Continuous signal visualization analysis
Exploring our CDW dataset visually was challenging. At first, weight vs. time graphs did not reveal any clearly visible slopes. We averaged at each time point to reduce high-frequency noise, yet again saw no clear signal. We calculated weight change from measurement at the time of prednisone prescription and found a significant upward trend (p=0.012). We plotted percentage change to take patient’s pre-prescription weight into account and stratified by prednisone exposure (high/low), filtering out patients with unknown dosages (and thus unknown exposure).
The raw visualization showed a downward trend when the considered data spanned over several years (Fig. 1); stratifying this graph by exposures (high-low) also yielded downward trends for both groups. Thus, this set of assumptions would lead us to conclude that prednisone led to weight loss. Setting up an upper limit to 90 days after the first prescription reversed this phenomenon (Fig. 1), revealing a slope of 0.00012%/day increase (p=0.0004). Stratifying by exposure, we found significant positive slopes for both groups (Fig 2). For high exposure, we found a slope of 0.000388%/day (p<0.0001) and low exposure revealed a slope of 0.000175%/day (p=0.0001).
Accounting for baseline weight-gain trends
The aspirin dataset contained 22,757 patients with 208,954 weight observations (mean±SD=84.2±25kg) after filtering (weight>400kg). The ACE-Inhibitor dataset contained 24,880 patients with 395,897 weight observations (mean±SD=86.7±27kg).

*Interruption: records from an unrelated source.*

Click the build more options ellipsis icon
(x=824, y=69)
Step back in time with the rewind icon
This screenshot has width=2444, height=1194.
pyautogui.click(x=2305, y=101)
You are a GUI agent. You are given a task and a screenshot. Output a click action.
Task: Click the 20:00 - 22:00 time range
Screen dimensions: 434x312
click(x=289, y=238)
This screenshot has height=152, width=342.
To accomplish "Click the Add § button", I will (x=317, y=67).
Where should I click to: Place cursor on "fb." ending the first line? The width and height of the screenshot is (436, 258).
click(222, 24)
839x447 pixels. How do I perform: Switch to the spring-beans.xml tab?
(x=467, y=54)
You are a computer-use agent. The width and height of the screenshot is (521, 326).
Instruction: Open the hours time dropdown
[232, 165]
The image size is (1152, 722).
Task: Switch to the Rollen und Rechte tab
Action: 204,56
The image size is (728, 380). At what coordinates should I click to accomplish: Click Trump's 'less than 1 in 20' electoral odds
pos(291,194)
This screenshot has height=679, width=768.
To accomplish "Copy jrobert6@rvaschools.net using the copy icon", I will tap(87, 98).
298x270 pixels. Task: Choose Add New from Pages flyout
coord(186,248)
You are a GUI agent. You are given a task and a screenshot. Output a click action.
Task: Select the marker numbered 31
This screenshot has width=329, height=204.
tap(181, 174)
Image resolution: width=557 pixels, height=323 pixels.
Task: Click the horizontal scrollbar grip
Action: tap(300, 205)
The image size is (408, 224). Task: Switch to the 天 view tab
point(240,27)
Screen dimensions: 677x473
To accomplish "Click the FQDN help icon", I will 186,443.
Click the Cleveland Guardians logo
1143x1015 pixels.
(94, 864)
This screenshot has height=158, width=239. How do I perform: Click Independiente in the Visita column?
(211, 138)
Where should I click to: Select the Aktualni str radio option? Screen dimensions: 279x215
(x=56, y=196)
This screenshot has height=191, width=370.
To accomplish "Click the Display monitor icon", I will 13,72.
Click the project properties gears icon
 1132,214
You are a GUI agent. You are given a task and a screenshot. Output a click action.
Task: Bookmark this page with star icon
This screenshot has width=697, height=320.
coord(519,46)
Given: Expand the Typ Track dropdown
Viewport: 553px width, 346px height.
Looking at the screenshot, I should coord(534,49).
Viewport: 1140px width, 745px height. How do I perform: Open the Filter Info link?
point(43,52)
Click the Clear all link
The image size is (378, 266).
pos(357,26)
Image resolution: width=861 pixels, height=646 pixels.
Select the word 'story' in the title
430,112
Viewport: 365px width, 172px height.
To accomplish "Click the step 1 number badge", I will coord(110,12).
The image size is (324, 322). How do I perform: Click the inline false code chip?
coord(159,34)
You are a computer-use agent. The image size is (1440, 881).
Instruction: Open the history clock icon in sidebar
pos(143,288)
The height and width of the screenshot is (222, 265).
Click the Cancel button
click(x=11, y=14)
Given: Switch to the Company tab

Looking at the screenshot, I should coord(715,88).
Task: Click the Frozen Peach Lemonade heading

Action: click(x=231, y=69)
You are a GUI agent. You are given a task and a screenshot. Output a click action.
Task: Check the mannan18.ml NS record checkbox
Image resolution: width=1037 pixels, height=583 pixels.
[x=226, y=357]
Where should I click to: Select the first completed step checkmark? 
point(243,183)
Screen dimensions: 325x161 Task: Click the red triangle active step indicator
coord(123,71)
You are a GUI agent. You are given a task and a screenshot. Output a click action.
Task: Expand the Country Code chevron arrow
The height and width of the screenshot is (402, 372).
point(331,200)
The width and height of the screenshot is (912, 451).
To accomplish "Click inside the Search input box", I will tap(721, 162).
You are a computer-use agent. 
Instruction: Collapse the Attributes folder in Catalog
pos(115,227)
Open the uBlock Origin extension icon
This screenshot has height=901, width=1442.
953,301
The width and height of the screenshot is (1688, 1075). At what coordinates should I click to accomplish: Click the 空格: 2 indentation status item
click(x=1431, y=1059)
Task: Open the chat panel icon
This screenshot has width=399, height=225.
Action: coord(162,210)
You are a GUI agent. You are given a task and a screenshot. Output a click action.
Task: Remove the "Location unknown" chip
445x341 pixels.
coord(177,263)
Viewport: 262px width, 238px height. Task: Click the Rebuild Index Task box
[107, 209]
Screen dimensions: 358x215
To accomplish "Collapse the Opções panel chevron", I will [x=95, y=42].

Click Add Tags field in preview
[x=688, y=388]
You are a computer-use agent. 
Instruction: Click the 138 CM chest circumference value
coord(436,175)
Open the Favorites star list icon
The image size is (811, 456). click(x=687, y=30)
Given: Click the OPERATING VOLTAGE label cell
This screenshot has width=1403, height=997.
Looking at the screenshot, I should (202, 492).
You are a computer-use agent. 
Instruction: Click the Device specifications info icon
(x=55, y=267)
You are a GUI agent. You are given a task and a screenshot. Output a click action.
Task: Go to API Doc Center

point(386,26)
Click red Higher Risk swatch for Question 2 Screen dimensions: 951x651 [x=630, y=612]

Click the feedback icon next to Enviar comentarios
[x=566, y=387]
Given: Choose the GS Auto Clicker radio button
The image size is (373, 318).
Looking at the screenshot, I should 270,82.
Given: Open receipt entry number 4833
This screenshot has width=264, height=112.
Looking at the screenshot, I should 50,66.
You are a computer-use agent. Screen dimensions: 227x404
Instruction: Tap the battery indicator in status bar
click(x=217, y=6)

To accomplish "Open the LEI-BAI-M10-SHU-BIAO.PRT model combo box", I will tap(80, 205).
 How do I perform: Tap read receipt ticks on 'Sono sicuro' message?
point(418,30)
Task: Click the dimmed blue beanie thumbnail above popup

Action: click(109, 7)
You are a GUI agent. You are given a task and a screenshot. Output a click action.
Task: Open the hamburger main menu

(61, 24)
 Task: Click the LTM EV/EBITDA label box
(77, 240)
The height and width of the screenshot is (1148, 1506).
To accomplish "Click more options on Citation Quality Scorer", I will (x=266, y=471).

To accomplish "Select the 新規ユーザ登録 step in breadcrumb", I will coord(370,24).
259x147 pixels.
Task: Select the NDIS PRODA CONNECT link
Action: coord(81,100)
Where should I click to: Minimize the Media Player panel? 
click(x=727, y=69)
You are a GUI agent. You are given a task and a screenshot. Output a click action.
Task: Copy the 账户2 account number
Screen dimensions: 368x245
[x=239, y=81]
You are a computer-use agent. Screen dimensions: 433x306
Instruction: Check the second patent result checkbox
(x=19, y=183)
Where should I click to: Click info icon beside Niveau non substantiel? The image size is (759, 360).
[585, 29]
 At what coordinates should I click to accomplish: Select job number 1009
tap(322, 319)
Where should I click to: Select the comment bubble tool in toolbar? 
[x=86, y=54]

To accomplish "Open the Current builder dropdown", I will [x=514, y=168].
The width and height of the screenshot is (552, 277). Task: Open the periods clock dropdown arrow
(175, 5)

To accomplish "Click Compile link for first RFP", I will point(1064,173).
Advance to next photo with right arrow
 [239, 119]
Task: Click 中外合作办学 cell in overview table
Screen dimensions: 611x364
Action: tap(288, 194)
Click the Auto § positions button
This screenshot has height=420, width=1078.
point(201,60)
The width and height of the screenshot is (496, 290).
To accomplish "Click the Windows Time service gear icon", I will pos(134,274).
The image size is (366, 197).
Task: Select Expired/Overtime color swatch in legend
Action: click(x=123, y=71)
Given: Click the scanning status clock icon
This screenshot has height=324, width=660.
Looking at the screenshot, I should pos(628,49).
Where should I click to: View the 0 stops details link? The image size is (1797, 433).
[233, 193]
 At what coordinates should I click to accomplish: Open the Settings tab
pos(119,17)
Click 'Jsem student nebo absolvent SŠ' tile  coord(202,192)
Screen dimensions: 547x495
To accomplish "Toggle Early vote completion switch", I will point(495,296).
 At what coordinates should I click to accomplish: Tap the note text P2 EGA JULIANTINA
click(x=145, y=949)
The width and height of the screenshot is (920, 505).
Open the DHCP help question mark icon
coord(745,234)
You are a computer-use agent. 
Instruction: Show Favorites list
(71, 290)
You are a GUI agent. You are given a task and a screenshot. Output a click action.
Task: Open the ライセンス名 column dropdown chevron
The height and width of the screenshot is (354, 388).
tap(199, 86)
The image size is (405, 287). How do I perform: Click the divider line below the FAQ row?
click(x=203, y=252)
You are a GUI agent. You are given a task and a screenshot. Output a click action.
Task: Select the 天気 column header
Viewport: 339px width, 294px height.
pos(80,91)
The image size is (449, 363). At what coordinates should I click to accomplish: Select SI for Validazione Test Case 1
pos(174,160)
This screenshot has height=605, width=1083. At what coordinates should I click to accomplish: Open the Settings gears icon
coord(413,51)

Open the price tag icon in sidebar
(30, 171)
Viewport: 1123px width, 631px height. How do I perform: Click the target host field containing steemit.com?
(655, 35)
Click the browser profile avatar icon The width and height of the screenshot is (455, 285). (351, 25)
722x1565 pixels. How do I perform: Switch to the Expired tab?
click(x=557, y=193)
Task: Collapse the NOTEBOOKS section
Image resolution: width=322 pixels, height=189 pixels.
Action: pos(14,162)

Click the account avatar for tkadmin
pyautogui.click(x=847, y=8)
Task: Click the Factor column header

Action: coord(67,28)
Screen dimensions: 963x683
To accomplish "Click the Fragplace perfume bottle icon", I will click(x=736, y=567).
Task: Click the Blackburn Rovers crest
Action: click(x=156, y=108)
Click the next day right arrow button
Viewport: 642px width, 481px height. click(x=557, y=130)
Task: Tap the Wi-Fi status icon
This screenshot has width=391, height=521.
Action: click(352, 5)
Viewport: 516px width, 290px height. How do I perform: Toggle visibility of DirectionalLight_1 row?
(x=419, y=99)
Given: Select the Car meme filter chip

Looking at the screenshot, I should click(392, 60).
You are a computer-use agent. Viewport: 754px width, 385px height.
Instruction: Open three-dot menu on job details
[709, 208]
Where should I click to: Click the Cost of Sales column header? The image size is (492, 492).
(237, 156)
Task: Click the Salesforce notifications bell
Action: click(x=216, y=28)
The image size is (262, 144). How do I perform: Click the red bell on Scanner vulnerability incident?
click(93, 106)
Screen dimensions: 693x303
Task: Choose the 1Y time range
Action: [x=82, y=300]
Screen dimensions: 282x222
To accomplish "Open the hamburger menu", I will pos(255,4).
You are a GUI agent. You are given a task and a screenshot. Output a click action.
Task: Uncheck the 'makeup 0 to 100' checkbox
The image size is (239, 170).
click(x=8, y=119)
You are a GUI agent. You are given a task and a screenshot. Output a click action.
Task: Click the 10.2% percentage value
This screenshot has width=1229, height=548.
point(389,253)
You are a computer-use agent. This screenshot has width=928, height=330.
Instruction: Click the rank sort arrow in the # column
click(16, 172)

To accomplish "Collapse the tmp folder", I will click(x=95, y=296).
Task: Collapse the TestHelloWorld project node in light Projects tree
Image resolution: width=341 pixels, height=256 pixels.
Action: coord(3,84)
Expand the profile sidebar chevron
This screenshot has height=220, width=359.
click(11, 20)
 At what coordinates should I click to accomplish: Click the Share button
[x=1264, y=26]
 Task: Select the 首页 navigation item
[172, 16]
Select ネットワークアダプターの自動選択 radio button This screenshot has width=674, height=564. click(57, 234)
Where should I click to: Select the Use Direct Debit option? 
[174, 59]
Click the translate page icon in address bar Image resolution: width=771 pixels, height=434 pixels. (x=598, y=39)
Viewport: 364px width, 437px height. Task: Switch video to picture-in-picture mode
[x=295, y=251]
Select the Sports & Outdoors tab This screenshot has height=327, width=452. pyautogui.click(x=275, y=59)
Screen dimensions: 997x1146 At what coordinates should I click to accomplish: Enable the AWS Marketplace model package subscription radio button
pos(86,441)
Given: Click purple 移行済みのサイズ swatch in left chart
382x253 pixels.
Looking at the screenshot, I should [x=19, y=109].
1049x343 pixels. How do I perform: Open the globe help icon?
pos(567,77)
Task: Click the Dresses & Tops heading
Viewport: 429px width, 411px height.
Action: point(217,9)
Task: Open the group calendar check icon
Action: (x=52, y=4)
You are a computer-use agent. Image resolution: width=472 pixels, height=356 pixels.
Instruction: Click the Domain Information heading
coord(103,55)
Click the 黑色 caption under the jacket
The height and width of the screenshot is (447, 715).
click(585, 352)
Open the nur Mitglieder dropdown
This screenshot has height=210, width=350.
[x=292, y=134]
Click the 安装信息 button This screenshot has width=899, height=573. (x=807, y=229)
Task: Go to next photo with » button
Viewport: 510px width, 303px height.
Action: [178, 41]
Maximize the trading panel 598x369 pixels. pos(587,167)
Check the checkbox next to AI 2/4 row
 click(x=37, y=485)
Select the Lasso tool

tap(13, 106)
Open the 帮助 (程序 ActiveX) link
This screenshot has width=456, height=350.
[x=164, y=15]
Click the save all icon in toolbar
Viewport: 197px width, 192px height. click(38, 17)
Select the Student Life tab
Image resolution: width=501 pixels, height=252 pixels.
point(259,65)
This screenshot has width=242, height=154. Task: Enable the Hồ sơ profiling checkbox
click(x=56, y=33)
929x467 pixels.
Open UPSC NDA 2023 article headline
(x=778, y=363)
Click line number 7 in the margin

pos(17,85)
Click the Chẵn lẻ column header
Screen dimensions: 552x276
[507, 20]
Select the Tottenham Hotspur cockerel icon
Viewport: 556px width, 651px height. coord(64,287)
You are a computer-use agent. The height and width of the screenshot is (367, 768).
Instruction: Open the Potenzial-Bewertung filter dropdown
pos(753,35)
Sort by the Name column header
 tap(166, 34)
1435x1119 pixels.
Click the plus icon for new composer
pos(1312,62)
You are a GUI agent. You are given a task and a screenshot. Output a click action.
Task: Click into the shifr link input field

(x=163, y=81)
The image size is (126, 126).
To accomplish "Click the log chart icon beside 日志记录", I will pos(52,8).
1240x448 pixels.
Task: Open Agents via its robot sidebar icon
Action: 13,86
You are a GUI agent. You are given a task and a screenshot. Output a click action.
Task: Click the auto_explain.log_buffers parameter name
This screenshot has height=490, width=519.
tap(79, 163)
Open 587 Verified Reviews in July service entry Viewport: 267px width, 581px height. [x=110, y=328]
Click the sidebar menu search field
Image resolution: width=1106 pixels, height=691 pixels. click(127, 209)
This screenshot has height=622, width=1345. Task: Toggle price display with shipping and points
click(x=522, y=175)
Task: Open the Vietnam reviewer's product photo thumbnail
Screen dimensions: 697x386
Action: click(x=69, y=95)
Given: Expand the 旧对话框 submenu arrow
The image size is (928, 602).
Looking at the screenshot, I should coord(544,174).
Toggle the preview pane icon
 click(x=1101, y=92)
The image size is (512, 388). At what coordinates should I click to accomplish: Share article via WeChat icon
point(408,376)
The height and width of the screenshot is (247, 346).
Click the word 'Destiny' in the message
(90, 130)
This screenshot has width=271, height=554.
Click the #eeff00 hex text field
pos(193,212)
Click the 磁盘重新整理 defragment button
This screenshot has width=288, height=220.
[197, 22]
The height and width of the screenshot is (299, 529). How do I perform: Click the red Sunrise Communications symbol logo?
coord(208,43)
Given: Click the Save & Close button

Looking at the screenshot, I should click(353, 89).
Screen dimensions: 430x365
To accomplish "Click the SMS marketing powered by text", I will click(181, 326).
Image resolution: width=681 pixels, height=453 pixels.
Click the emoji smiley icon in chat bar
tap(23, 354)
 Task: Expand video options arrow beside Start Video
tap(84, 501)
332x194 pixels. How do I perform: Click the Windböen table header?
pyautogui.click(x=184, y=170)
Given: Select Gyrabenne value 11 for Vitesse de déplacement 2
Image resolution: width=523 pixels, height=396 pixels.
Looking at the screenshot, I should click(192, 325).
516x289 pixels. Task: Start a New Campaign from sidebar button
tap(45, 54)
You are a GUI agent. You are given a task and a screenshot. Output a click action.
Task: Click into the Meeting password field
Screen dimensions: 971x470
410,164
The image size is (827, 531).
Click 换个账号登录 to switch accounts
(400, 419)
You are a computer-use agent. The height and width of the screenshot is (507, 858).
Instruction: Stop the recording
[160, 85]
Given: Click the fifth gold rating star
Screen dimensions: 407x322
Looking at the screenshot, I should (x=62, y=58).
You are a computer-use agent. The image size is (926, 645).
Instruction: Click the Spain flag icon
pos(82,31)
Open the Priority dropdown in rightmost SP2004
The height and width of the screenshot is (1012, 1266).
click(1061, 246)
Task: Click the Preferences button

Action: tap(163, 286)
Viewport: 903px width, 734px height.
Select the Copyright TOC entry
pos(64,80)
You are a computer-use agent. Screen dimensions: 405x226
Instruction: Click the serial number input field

Visualizing weight change patterns for Aspirin and ACE inhibitors, we found regression slopes of 0.0000481%/day (p=0.0003) and −0.0000156%/day (p>0.05) respectively for patient timelines aligned on the first prescription using the same assumptions as in the prednisone study (i.e., window=days 7–90). These values reveal that the average percent weight gain in patients taking prednisone is over an order of magnitude larger than in patients taking aspirin. Though not statistically significant, we found a negative trend for ACE-inhibitors. Thus, prednisone was associated with greater weight gain than aspirin or ACE-inhibitors.
Discussion
We employed statistical and visualization methods to explore the impact of different analytical assumptions on our ability to rediscover a known drug side effect within a large clinical data set. We found that in statistical analysis as well as visualization of EHR-extracted continuous side effect data (i.e., weight gain), analytical assumptions such as the choice of temporal window and variable categorization can change conclusions (Table 2). Assumptions affected variable significance, estimate values and goodness of fit in statistical regressions as well as slopes and p-values of regression lines in continuous visualizations. Although we were able to demonstrate that prednisone was associated with weight gain, we had to leverage significant domain knowledge and make multiple assumptions.
Table 2.
Weight Change Found by method | ||
---|---|---|
Test Conditions (Assumptions) | Statistical analysis | Continuous signal visualization |
Full Dataset (All data after prescription) | ➘ | ➘ |
Full Dataset with Classified Exposure | – | ➘ |
Upper Time Limit (0–90 Days) | ➚ | ➚ |
Fully Windowed (7–90 Days) | ➚ | ➚ |
Windowed and Unclassified | ➚ | ➚ |
We also found that assumptions impacted the significance of interaction terms. Failure to include interaction terms in a model can lead to misleading results (16). Thus, interactions should also be considered while exploring assumptions. For a similar reason, we included age and sex in all models to control for potential confounding effects.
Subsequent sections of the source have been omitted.